GPT2-medium-Indonesian Open-source Model - Free Support for Indonesian Text Generation Tasks

Gpt2 Medium Indonesian

Developed by flax-community

A medium-sized GPT-2 pre-trained model for Indonesian language, trained with causal language modeling objective, suitable for Indonesian text generation tasks.
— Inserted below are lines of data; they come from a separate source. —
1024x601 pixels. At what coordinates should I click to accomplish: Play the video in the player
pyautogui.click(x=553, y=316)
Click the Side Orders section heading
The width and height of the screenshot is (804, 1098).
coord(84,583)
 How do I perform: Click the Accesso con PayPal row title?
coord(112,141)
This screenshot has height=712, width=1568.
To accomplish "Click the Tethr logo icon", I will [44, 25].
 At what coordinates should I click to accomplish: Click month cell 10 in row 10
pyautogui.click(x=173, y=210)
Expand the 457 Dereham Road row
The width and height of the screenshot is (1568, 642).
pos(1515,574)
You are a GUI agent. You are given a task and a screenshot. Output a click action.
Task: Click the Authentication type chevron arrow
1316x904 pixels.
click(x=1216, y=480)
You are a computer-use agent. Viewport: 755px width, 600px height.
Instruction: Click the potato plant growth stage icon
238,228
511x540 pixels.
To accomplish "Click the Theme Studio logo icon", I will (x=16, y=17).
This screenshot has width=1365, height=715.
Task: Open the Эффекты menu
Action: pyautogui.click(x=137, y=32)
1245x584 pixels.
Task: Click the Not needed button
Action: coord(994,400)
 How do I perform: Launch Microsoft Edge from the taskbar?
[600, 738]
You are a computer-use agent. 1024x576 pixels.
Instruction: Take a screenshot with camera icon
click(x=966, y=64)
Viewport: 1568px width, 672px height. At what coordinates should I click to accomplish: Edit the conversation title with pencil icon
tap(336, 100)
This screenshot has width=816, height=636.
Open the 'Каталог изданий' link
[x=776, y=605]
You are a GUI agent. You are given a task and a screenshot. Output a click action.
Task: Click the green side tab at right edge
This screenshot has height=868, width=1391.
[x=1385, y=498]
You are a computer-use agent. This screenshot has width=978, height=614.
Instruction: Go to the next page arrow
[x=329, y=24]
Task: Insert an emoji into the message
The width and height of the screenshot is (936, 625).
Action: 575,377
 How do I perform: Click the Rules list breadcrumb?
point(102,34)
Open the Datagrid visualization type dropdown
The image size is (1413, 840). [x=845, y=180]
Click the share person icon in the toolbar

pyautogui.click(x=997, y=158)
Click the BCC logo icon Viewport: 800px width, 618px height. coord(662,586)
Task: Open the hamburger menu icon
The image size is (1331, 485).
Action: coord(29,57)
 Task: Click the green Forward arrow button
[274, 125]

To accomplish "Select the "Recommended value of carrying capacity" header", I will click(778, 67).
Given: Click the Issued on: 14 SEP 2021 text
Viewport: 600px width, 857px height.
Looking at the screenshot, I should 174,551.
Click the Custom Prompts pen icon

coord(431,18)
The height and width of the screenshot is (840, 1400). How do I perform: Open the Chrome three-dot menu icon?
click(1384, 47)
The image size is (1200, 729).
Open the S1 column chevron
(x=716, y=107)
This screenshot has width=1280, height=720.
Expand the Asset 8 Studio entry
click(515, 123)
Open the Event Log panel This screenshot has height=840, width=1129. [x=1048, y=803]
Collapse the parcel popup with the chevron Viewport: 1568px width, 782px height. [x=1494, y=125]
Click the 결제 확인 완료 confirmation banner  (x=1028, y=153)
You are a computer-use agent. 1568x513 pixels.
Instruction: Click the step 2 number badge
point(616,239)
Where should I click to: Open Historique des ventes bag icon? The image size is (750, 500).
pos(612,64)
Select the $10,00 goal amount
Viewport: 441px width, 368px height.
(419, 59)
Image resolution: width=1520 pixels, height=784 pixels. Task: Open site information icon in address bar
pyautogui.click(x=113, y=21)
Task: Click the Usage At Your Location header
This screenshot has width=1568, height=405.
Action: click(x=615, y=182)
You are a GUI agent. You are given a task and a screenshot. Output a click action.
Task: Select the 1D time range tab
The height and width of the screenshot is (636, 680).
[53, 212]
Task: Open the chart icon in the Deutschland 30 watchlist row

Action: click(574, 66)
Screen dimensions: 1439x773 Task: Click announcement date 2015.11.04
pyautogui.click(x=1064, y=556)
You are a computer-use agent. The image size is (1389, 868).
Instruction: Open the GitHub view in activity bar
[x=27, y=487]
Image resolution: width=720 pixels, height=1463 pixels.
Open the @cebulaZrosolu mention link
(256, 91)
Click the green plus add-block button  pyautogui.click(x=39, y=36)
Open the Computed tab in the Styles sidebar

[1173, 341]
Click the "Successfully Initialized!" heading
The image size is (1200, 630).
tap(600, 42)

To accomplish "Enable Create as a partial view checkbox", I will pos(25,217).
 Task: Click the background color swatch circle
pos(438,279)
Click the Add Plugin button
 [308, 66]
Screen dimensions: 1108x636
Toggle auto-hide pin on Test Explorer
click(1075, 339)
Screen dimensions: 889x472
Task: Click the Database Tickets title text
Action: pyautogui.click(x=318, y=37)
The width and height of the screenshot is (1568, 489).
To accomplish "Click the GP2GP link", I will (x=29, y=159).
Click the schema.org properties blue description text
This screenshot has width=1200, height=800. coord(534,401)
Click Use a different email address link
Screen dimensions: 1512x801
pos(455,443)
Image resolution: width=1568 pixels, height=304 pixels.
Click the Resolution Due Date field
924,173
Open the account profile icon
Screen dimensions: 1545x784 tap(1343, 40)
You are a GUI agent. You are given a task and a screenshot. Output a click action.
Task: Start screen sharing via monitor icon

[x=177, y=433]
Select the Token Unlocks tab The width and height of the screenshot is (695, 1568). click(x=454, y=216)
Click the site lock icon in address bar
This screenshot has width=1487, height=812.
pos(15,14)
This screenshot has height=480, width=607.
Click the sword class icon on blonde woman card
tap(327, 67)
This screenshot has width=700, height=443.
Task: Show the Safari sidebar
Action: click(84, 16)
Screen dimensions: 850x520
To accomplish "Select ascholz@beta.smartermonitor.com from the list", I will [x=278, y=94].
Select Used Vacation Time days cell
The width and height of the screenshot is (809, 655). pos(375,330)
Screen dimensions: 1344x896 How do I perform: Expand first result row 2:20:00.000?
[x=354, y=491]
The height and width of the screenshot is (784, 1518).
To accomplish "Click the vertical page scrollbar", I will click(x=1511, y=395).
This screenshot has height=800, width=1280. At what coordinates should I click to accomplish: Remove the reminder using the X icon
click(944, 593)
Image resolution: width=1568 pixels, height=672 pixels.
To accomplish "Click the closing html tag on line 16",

Large Language Model Other#Indonesian text generation #Multi-domain text generation #Low-resource optimization

Downloads 100

Release Time : 3/2/2022

Model Overview

This is a pre-trained model for Indonesian language based on causal language modeling (CLM) objective, suitable for Indonesian text generation and related tasks.

Model Features

Indonesian language optimization

Specially trained and optimized for Indonesian language, suitable for Indonesian text generation tasks.

Flax framework based

Trained using HuggingFace's Flax framework, supporting JAX/Flax ecosystem.

Multi-dataset training

Trained on combined datasets of OSCAR, mc4 and Indonesian Wikipedia content, totaling 29GB of data.

Model Capabilities

Indonesian text generation

Language model fine-tuning foundation

Text feature extraction

Use Cases

Text generation

Creative writing

Generate creative texts in Indonesian such as poems, stories

Can generate coherent Indonesian text paragraphs

Content completion

Complete Indonesian sentences or paragraphs based on given prompts

Can generate semantically coherent follow-up content

Education

Language learning

As an auxiliary tool for Indonesian language learners

Provides natural Indonesian language examples

🚀 GPT2-medium-indonesian

This is a pre-trained model for the Indonesian language, trained with a causal language modeling (CLM) objective. The CLM objective was first introduced in this paper and initially released on this page.

This model was trained using HuggingFace's Flax framework and is part of the JAX/Flax Community Week organized by HuggingFace. All training was conducted on a TPUv3 - 8 VM sponsored by the Google Cloud team.

You can find the demo here.

🚀 Quick Start

✨ Features

A pre - trained model for the Indonesian language using the CLM objective.
Trained with HuggingFace's Flax framework.
Demonstrated on a TPUv3 - 8 VM sponsored by Google Cloud.

📦 Installation

No specific installation steps are provided in the original document.

💻 Usage Examples

Basic Usage

You can use this model directly with a pipeline for text generation. Since the generation relies on some randomness, we set a seed for reproducibility:

>>> from transformers import pipeline, set_seed
>>> generator = pipeline('text-generation', model='flax-community/gpt2-medium-indonesian')
>>> set_seed(42)
>>> generator("Sewindu sudah kita tak berjumpa,", max_length=30, num_return_sequences=5)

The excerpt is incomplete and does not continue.